His vision will come to fruition Monday, when he unveils his dance "Preliminary Study for Depth: the upper half of high and low," as part of American Dance Festival's "Past/Forward" program, which features ADF students performing new works and re-creations of modern dance classics.

"Past/Forward" is a homecoming of sorts for Dendy, who got his start as an ADF student in the early 1980s and has performed frequently on its main stage.

His last ADF show was in 2000, after which he migrated to Broadway. He choreographed the Boy George musical "Taboo" and worked on "The Pirate Queen," and he also choreographed off-Broadway's "The Wild Party," winning an Obie Award.
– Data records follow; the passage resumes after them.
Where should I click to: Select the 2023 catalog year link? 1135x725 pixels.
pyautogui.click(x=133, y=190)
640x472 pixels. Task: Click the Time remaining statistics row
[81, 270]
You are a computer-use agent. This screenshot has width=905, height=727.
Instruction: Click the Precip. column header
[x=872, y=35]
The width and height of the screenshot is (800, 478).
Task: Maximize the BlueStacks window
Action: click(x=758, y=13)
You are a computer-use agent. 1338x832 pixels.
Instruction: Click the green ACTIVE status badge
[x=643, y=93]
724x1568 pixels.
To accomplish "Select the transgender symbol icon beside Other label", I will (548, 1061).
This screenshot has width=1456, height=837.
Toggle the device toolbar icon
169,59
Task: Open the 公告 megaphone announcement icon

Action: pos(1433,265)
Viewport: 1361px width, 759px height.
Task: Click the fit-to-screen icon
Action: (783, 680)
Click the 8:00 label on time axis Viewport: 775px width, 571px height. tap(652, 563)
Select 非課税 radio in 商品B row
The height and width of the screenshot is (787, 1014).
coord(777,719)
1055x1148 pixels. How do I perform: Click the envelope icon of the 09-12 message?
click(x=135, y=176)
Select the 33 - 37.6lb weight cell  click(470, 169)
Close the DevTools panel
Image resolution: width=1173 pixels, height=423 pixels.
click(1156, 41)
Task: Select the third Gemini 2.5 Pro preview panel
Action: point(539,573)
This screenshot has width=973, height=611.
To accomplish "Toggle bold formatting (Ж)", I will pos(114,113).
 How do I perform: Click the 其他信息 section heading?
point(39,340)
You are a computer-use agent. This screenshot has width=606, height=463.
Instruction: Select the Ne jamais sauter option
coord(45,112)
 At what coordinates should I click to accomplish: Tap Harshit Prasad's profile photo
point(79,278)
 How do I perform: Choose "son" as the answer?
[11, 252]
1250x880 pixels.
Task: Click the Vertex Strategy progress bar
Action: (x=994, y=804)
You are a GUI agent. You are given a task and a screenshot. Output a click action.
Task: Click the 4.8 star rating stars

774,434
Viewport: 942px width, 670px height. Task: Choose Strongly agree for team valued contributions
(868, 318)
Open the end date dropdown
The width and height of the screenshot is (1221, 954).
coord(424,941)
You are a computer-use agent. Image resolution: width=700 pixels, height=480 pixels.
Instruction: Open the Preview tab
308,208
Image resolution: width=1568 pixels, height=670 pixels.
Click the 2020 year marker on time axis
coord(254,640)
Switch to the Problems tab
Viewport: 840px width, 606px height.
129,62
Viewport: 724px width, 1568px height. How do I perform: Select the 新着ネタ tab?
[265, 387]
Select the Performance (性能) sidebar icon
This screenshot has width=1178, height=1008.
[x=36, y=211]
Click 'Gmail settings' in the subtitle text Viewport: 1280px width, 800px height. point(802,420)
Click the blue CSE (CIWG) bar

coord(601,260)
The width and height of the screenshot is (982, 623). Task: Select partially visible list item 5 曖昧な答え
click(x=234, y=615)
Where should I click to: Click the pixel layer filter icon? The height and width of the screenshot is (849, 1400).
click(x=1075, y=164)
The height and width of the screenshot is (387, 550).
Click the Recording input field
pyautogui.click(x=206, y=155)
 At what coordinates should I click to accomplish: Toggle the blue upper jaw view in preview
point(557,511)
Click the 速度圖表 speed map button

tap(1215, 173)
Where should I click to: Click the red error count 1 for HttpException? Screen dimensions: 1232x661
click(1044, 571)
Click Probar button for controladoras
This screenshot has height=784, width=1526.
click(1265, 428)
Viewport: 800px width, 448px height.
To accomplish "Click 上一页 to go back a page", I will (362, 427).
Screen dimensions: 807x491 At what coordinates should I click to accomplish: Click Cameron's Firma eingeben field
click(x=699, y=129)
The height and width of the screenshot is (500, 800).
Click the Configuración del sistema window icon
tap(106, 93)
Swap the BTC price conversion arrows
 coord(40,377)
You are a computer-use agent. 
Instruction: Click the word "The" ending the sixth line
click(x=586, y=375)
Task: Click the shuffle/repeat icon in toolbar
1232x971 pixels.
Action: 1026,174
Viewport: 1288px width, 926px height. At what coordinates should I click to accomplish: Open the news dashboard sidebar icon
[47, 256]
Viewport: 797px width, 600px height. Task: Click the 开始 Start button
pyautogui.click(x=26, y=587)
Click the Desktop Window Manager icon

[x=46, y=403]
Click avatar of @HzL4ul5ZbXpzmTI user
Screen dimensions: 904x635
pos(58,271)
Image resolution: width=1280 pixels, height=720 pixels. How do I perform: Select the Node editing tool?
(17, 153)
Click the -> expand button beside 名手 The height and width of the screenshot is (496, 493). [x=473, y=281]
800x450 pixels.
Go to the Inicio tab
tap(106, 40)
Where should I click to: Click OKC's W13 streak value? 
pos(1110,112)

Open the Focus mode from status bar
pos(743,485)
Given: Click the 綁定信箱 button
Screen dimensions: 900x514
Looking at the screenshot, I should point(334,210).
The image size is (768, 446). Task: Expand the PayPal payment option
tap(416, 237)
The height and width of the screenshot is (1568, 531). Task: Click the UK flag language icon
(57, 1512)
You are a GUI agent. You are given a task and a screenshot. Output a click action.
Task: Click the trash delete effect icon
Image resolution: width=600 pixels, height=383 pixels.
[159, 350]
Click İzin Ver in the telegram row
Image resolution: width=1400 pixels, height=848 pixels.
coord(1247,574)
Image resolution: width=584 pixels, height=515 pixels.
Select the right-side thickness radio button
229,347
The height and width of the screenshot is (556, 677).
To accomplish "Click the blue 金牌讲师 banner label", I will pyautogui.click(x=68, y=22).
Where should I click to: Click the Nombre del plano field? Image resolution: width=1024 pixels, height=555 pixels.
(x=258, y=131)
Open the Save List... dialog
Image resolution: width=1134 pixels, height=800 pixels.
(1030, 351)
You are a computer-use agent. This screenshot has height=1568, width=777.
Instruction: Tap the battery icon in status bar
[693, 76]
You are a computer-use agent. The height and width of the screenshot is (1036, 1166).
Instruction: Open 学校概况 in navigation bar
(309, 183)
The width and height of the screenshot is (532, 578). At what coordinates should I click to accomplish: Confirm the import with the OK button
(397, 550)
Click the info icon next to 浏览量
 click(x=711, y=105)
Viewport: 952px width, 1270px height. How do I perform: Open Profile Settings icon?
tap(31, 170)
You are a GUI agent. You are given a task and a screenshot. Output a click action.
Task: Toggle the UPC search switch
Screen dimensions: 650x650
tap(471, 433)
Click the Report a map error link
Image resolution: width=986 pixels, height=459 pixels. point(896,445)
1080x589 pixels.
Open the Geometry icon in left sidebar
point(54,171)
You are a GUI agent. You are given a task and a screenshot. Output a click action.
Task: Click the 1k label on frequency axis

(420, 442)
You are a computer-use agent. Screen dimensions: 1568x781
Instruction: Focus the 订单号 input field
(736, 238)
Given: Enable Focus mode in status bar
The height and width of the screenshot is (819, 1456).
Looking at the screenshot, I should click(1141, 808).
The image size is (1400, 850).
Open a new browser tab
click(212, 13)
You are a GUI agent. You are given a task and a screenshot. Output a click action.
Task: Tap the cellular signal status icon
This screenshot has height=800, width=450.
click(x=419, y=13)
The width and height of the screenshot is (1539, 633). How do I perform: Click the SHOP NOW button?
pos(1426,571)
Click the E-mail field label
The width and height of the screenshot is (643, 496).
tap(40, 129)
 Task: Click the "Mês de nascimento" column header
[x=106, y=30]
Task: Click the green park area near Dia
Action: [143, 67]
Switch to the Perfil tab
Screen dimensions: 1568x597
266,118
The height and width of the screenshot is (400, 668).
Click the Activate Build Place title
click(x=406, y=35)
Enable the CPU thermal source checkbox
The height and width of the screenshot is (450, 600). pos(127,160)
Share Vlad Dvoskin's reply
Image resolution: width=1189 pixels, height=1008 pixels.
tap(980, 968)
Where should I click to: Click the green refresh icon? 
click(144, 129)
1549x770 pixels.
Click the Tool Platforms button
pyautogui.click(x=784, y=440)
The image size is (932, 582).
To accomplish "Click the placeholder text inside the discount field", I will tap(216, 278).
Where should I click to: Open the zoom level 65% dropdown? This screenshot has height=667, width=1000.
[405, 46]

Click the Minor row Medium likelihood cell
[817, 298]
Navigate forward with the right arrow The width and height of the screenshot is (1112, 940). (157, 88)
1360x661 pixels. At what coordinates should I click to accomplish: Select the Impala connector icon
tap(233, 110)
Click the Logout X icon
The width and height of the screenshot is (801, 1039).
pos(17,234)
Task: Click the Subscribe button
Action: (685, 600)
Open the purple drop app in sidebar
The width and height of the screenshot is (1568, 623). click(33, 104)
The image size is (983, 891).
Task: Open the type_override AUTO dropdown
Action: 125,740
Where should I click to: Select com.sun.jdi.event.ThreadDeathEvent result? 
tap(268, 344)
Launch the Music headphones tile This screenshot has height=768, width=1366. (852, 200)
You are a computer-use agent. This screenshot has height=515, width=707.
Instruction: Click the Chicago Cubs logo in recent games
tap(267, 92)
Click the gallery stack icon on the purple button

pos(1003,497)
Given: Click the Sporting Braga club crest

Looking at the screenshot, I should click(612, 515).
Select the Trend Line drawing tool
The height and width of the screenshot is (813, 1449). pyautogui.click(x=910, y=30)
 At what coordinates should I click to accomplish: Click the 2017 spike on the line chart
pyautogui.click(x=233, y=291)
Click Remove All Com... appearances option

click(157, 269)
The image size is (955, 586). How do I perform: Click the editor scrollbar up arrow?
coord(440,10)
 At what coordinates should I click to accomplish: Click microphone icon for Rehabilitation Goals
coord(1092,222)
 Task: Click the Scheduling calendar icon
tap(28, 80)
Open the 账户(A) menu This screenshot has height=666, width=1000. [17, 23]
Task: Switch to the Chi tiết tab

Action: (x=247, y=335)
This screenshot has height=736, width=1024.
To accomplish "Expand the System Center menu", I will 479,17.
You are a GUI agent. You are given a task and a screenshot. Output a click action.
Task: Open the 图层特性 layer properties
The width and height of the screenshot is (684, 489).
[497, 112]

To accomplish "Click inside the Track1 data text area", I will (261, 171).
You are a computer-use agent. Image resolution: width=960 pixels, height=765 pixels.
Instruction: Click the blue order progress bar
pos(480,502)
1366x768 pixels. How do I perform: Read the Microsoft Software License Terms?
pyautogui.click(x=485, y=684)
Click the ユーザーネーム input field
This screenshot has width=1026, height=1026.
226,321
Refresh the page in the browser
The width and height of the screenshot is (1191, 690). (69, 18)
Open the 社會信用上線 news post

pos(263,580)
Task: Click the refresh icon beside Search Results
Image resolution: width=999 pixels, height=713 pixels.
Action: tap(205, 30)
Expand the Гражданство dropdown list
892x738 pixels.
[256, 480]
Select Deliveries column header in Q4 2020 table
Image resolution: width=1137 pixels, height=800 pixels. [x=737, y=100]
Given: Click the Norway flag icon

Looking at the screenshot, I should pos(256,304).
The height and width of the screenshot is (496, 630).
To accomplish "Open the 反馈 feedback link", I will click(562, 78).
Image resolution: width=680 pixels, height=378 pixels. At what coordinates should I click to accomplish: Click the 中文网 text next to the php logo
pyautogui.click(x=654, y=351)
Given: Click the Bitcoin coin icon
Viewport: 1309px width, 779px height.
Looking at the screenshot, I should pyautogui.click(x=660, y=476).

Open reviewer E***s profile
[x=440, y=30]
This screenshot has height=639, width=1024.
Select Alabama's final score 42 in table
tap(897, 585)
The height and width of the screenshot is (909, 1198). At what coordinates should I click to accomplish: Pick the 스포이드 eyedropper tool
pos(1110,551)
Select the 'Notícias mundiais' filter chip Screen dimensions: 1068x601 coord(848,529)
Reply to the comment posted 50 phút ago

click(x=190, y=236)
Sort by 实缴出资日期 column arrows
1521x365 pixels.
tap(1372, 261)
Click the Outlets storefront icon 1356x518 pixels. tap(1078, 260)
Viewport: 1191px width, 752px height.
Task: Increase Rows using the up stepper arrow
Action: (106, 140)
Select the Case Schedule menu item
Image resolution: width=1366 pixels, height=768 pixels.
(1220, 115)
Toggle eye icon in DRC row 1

His next project is a London stage adaptation of Meat Loaf's iconic 1977 concept album "Bat Out of Hell," which is aiming for a 2010 opening.

Coming into his own

Theater was Dendy's first love, he says. He aspired to be an actor, but a teacher saw him freestyle dancing to a spiritual one day when he was a teen, and she urged him to put off acting in favor of dance.

He was hesitant at first. Then he saw Erick Hawkins' company perform in 1976.

"I do remember that the boys didn't have much on, and I felt like this was the place for me," says Dendy, 47. "That night, I made my decision."

Dendy was in Nashville, Tenn., at the time, having moved in fifth grade from the North Carolina mountain community of Weaverville. He returned to his home state to earn a bachelor of fine arts in modern dance from N.C. School of the Arts.

Former classmate Hunter Peebles of Raleigh recalls how diligently Dendy worked to compensate for his late start. What he lacked in formal dance training, she says, he made up for in inventiveness.

"He was one of the most creative, most imaginative people I ever met," says Peebles, who runs a dance school in Wilson. "The things he would talk about, the things he would choreograph and think about, you would just think, 'No way. There is no way that would work in a dance.' And he always made it work."

One of Dendy's most famous ADF dances was 1991's "Bugs of Durham: Are We Going Somewhere?" It featured dozens of VW Bugs "dancing" across campus with human counterparts.

Dendy also frequently wove acting into his dance, playing Amanda Wingfield in choreographer Jane Comfort's adaptation of "The Glass Menagerie" and adding autobiographical tales and real and imaginary speaking characters into his own pieces, to powerful effect. In "Back Back," he portrayed a Southern Baptist preacher, in "Bus Ride to Heaven" a grandmother, a transvestite televangelist and a crack-addicted prostitute.